Single by Ami Suzuki

from the album Blooming and Ami Selection
- A-side: "Kiss Kiss Kiss"
- B-side: "Aishiteru..."
- Released: October 28, 2009
- Recorded: 2009
- Genre: J-pop, house, synthpop
- Length: 4:56
- Label: Avex Trax
- Songwriter(s): Ami Suzuki (Japanese lyrics) Chris Brann, John Camp, Heather Johnson
- Producer(s): Max Matsuura

Ami Suzuki singles chronology
| "Reincarnation" (2009) | "Kiss Kiss Kiss" (2009) |  |

Alternative cover
- CD-Only cover

= Kiss Kiss Kiss (Ami Suzuki song) =

"Kiss Kiss Kiss" is Japanese singer and actress Ami Suzuki's twenty-ninth single (sixteenth single in Avex) and it was released on October 28, 2009. At the time of the single release, Ami's official site, as well as other music sites considered this work to be a double A-side single along with "Aishiteru...", but the work itself, as well as Avex official site, mention only "Kiss Kiss Kiss" to be the A-side, and "Aishiteru..." to be the coupling track.

▸ **Stored rows**:
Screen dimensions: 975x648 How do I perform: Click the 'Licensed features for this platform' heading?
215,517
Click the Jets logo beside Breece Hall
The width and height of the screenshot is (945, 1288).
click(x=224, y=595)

▸ **Requests**:
1. In the Ami Suzuki song page, give the part that opens with the words containing "Alternative cover" and closes with "the coupling track." again, replacing "coupling track" with "B-side track".
2. Turn each line of the records into a JSON list of strings, one string per line, leaving out blank lines.

▸ **The answers**:
1.
Alternative cover
- CD-Only cover

= Kiss Kiss Kiss (Ami Suzuki song) =

"Kiss Kiss Kiss" is Japanese singer and actress Ami Suzuki's twenty-ninth single (sixteenth single in Avex) and it was released on October 28, 2009. At the time of the single release, Ami's official site, as well as other music sites considered this work to be a double A-side single along with "Aishiteru...", but the work itself, as well as Avex official site, mention only "Kiss Kiss Kiss" to be the A-side, and "Aishiteru..." to be the B-side track.

2.
[
  "Screen dimensions: 975x648 How do I perform: Click the 'Licensed features for this platform' heading?",
  "215,517",
  "Click the Jets logo beside Breece Hall",
  "The width and height of the screenshot is (945, 1288).",
  "click(x=224, y=595)"
]